Midwest’s Green Roots Grow Deep

Filed in Construction by on February 15, 2014

Green this, green that … you may be tired of hearing the word “green”. Alas, I would bet that you are green yourself, for we are all descendants of the Great Depression era, World War II, the energy crisis of the 70’s, oil/gas shortages and the latest energy push on these issues under the guise of a new marketing strategy: being green.

Growing up, I witnessed my grandparents saving anything that might have a future use. My own parents made us kids turn out the lights when leaving a room, turn down the thermostat when leaving the house, take a bath in the same tub of water in no particular order … ok, if I was too dirty, my mother would put me last in line.

Our region of practical people has been by necessity comprised of savers and all-around good stewards of our land and resources. It is a welcome remind, however, to hear about new ways to save money and help the overall need of less energy – which translates to less pollution and use of natural resources such as coal and oil.

How about the building industry? Most of us don’t build or remodel on a daily basis, but here are some random thoughts from an architect’s mind.


Reclaimed Wood Floors  Photo Courtesy vintagetimber.com

Reclaimed Wood Floors
Photo Courtesy vintagetimber.com

This is the re-use portion of things. When remodeling, consider saving the light fixtures, door and cabinet hardware to be sold on eBay or craigslist or at your local Habitat for Humanity Re-store. With the push toward retro style lately, these items are much more in demand, and there are collectors out there, believe it or not.

Salvage stores, those that will take almost anything of interest, want your items. It is a simple task to call them and ask about the things you may have – old doors and windows, hardware and especially unique items like old fireplace mantels, church pews or literally anything nostalgic that they could sell to someone else.

In building a studio above my detached garage, I am saving my 1×6 wood plank roof. I discovered that I had these planks instead of a plywood roof and love the idea of this aged and yellowed pine serving as a cottage-style floor or wall treatment for this new studio space. Since I am doing all the work, at least in my own mind, I have the time and patience to remove these planks one by one, remove the nails and store for a new use in an old structure.

While I’m also weary of hearing the word “green,” I do like being green – being one of those practical people who love a good story and love feeling satisfied in being practical and not being wasteful. It would be so easy to cut these out with a fun power tool, but there is no story to this other than throwing out old, replacing with new.

New Construction

Contractors in our practical Midwest have been doing “best practices” for ages. By and large our contractors now that their reputations are key to their survival, and they have done what’s best for the client and the house. As technology and building science have progressed, most builders adopt these new products and practices, although they want to see them time-tested first to be sure they will benefit their customers and their construction methods. No one wants an issue or a call back, and all builders want to be the customer’s builder-for-life.

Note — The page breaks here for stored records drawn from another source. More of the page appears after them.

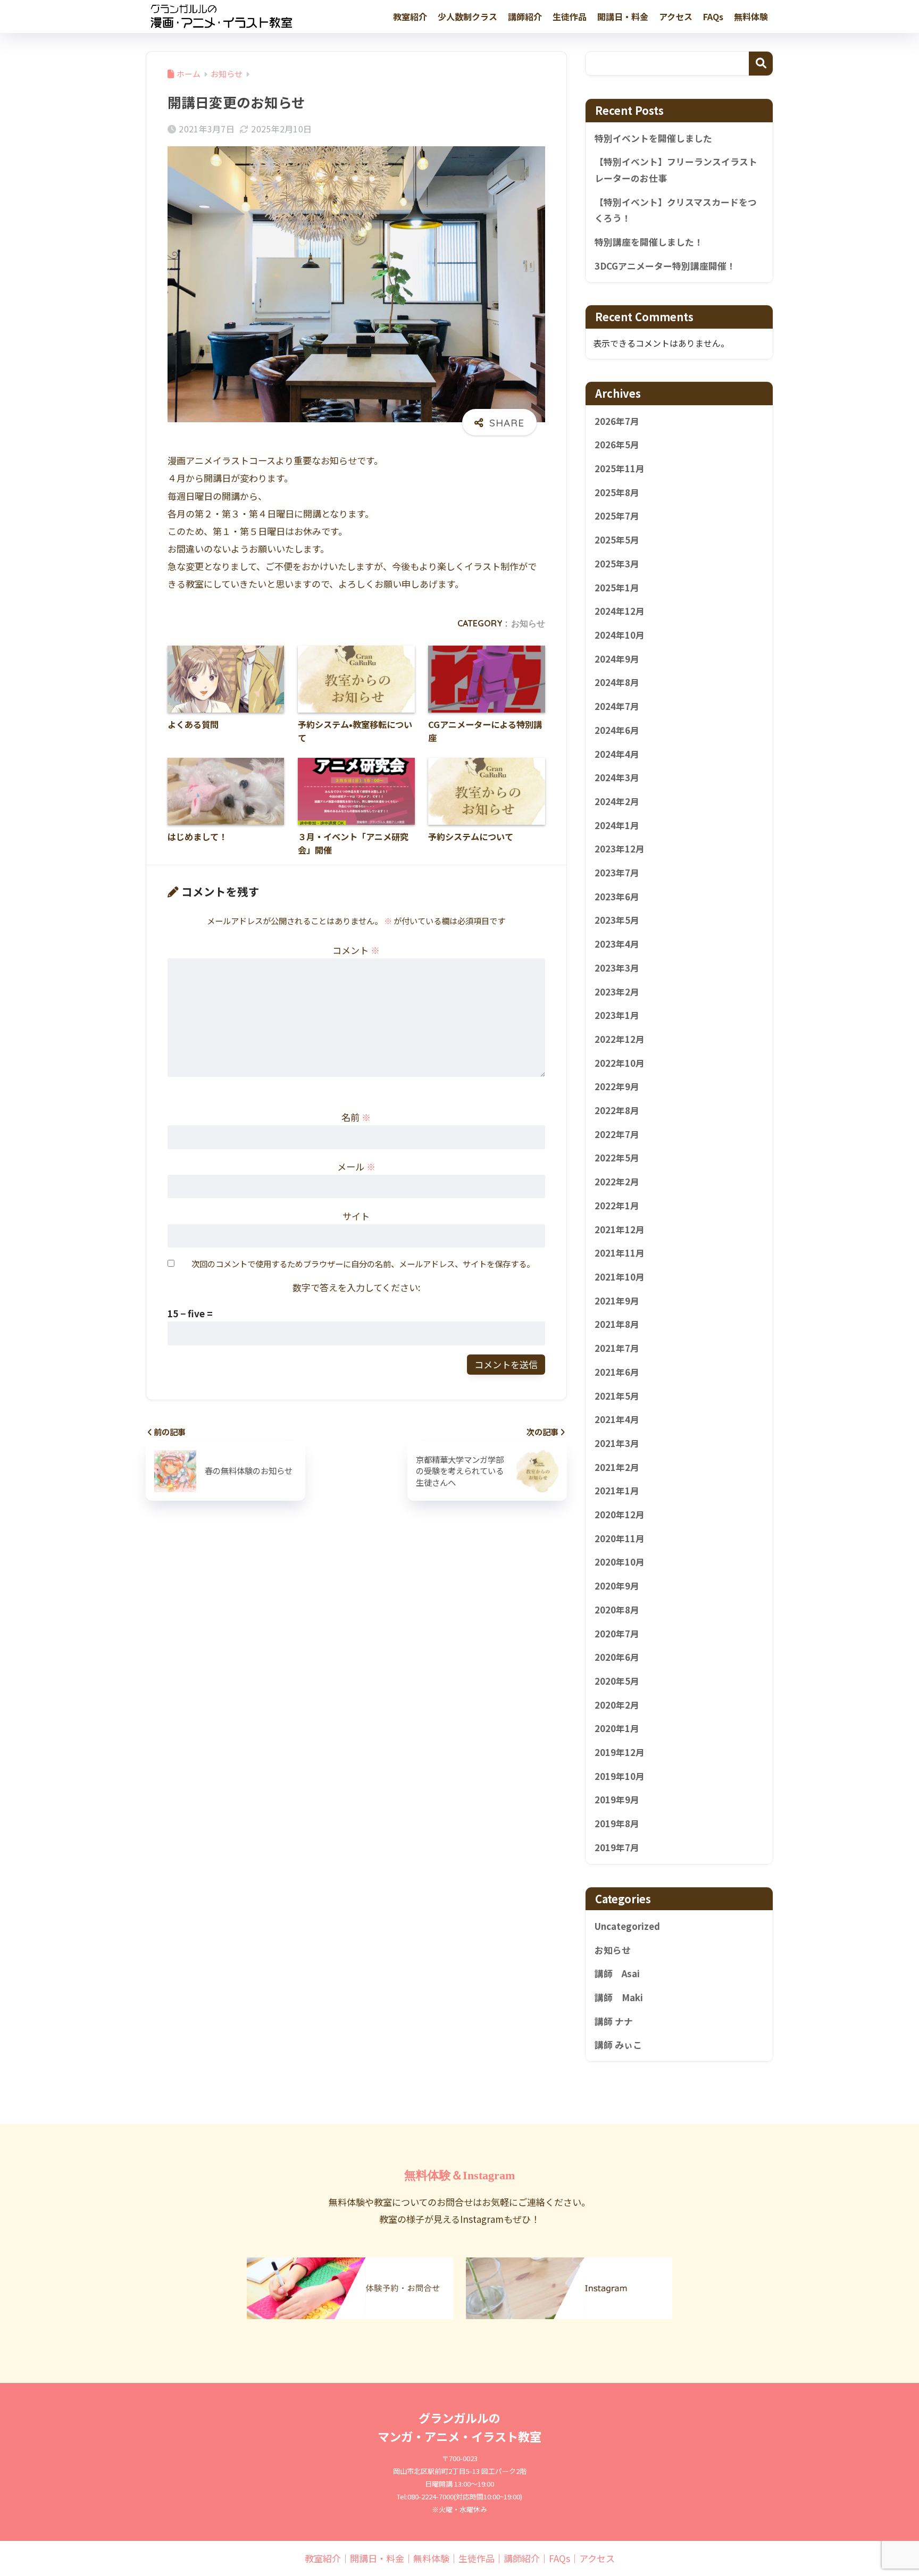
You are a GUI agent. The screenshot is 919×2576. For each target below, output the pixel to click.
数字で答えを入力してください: (356, 1287)
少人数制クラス (467, 16)
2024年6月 (617, 730)
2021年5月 (617, 1396)
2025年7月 (617, 516)
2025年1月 (617, 587)
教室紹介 (410, 16)
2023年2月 (617, 991)
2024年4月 (617, 754)
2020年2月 (617, 1705)
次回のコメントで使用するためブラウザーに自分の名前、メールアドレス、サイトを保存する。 (362, 1263)
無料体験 (751, 16)
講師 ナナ (614, 2021)
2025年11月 (620, 468)
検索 (761, 64)
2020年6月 (617, 1657)
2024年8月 (617, 682)
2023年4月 (617, 944)
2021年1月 (617, 1491)
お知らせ (528, 623)
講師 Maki (619, 1997)
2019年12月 (620, 1752)
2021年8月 (617, 1324)
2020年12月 (620, 1514)
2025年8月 (617, 492)
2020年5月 (617, 1681)
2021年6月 (617, 1372)
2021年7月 (617, 1348)
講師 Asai (617, 1974)
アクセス (675, 16)
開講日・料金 (622, 16)
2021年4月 (617, 1419)
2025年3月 (617, 563)
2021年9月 (617, 1300)
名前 (356, 1117)
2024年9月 (617, 659)
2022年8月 (617, 1110)
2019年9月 (617, 1800)
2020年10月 (620, 1562)
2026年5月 (617, 445)
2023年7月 (617, 872)
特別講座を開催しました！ (649, 242)
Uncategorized (627, 1926)
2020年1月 (617, 1728)
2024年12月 (620, 611)
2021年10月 (620, 1276)
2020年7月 (617, 1633)
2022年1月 (617, 1205)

Codes also come along for many issues, so if a builder hasn’t already switched his methods or products, code compliance is also another avenue for forcing change. most of the time these codes make sense, Controversies do arise, and time proves these out.

Recycled Glass Countertop Courtesy http://www.eos-surfaces.com

Recycled Glass Countertop Courtesy http://www.eos-surfaces.com

Better use of recycled materials in new products, reducing construction waste, making a tighter home, heating and cooling in a more efficient way and using less energy are the new mainstays of this movement. Most if not all of these concepts are here to stay, for they will save money in the long run for the builder and the customer.

We are in an era now where all sides of the green world are converging. New products, new building science and technology, government policies, local and federal codes and contractors are all focused on better buildings for a better tomorrow. It is an exciting time, but we Midwesterners are in familiar territory. We have long lived in a green world, just with a different name: practicality and stewardship.